Torna l'appuntamento con le anticipazioni dei migliori prodotti del cinema d'estremo oriente grazie a Giorgio Placereani, direttamente dal Far East Film Festival di Udine.
di Giorgio Placereani
Fra i film visti al Far East Film 2010 di Udine, nella selezione coreana non mancava (genere sempre gradito) un kolossal catastrofico: Haeundae di Youn Jo-gyun, in cui un mega-tsunami investe la zona balneare di Haeundae, che appartiene alla città di Busan, la seconda città della Corea (sede, per inciso, di un importantissimo festival cinematografico, cui però non si accenna nel film). L'apporto della computer graphic è ovviamente funzionale nelle scene del disastro, mentre nella parte iniziale appare un po' ridondante (i cineasti coreani, si sa, userebbero la computer graphic anche per l'inquadratura di un cartello stradale).

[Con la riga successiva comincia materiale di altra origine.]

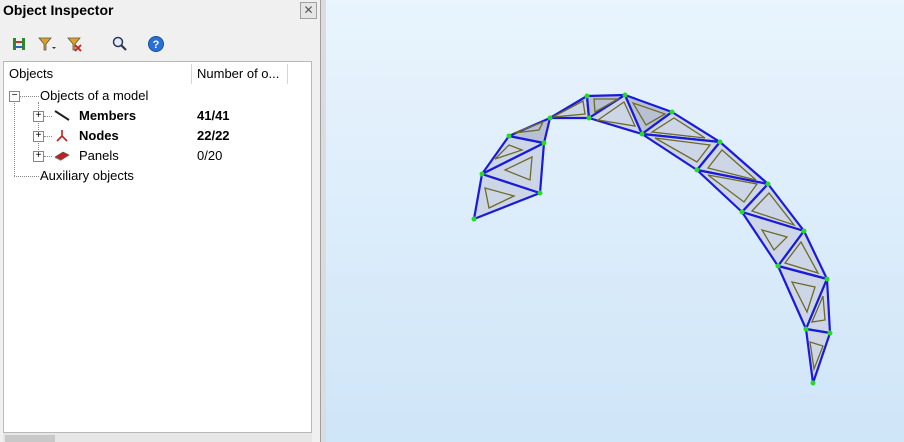  What do you see at coordinates (62, 156) in the screenshot?
I see `panel-icon` at bounding box center [62, 156].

Il cinema catastrofico è rigorosamente un cinema a due tempi. Prima pone la situazione di pace, solitamente facendoci conoscere una serie di protagonisti in montaggio alternato; qui non guasta inserire un'incarnazione scientifica del personaggio sempre tragico di Cassandra; in seguito il film deve distruggere la situazione di pace che ha creato, allo stesso modo dei modellini che ha costruito, scaraventando i suoi protagonisti in mezzo alla distruzione.
I coreani, però, hanno evidentemente capito che un disaster movie non deve per forza esaurirsi - hollywoodianamente - nell'“immagine del disastro” condita con un pizzico di moralità (come 2012 di Roland Emmerich). Il quadro iniziale può essere molto più articolato. Se già in passato il grande Bong Joon-ho aveva trasformato il film di mostri, col bestione gigante che si scaglia sulla gente, in un apologo commovente, articolato e complesso (The Host), a un livello certamente inferiore Youn Jo-gyun fa propria questa lezione per il film catastrofico.
L'originalità di Haeundae infatti sta nell'ampiezza e nella vivacità del quadro. Il film ha all'inizio un andamento quasi da comedy: vediamo anche quello che si potrebbe definire “il salvataggio in mare più pazzo del mondo” (del resto, non per nulla Youn è stato regista, anni fa, di un capolavoro della commedia demenziale quale Sex Is Zero). Poi, con l'erompere del disastro, il film si unifica sotto il segno del mélo dichiarato, con una sua mistica del sacrificio molto orientale.